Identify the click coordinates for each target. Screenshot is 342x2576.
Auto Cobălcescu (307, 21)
=====
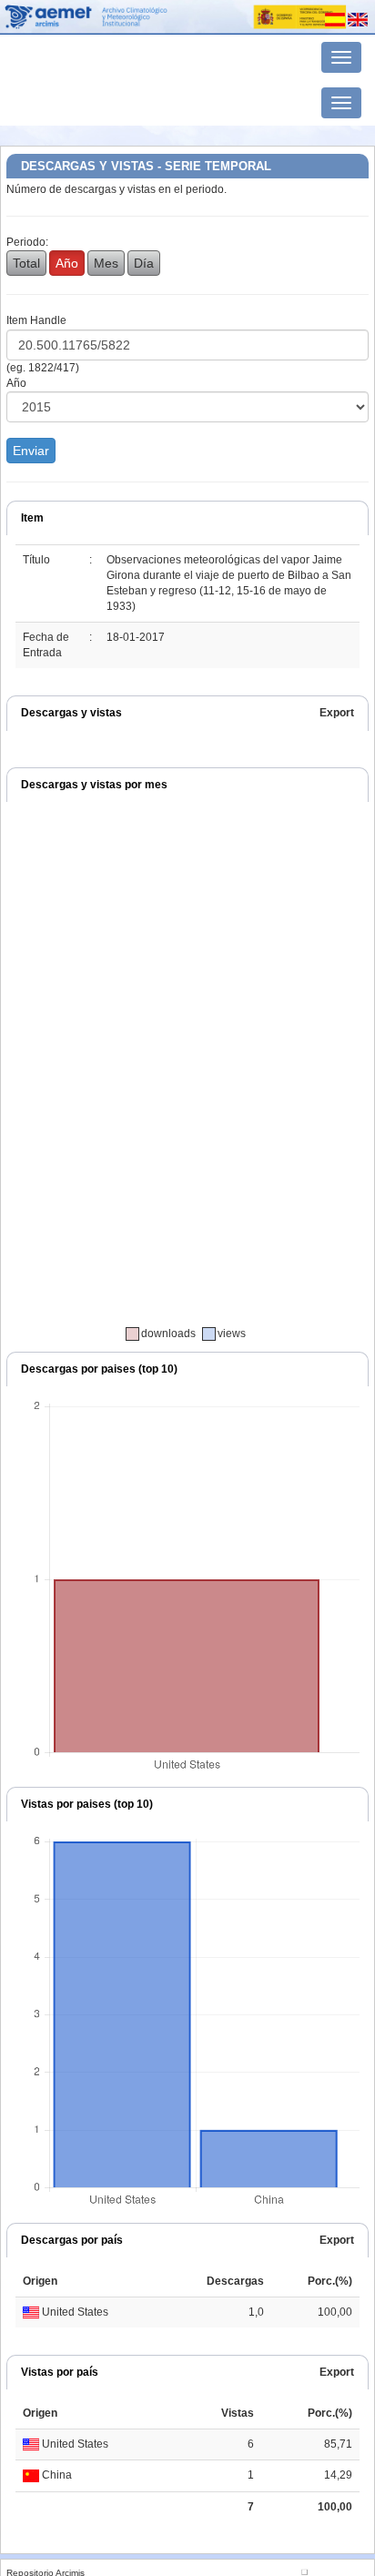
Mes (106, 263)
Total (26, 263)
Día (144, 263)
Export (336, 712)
=====
** Aim of the exercise **
Print the lines above from the one with "Identify the click" through the one with "Auto Cobălcescu (307, 21)", both included, exactly as written and nothing more.

** Written reply **
Identify the click coordinates for each target. Screenshot is 342x2576.
Auto Cobălcescu (307, 21)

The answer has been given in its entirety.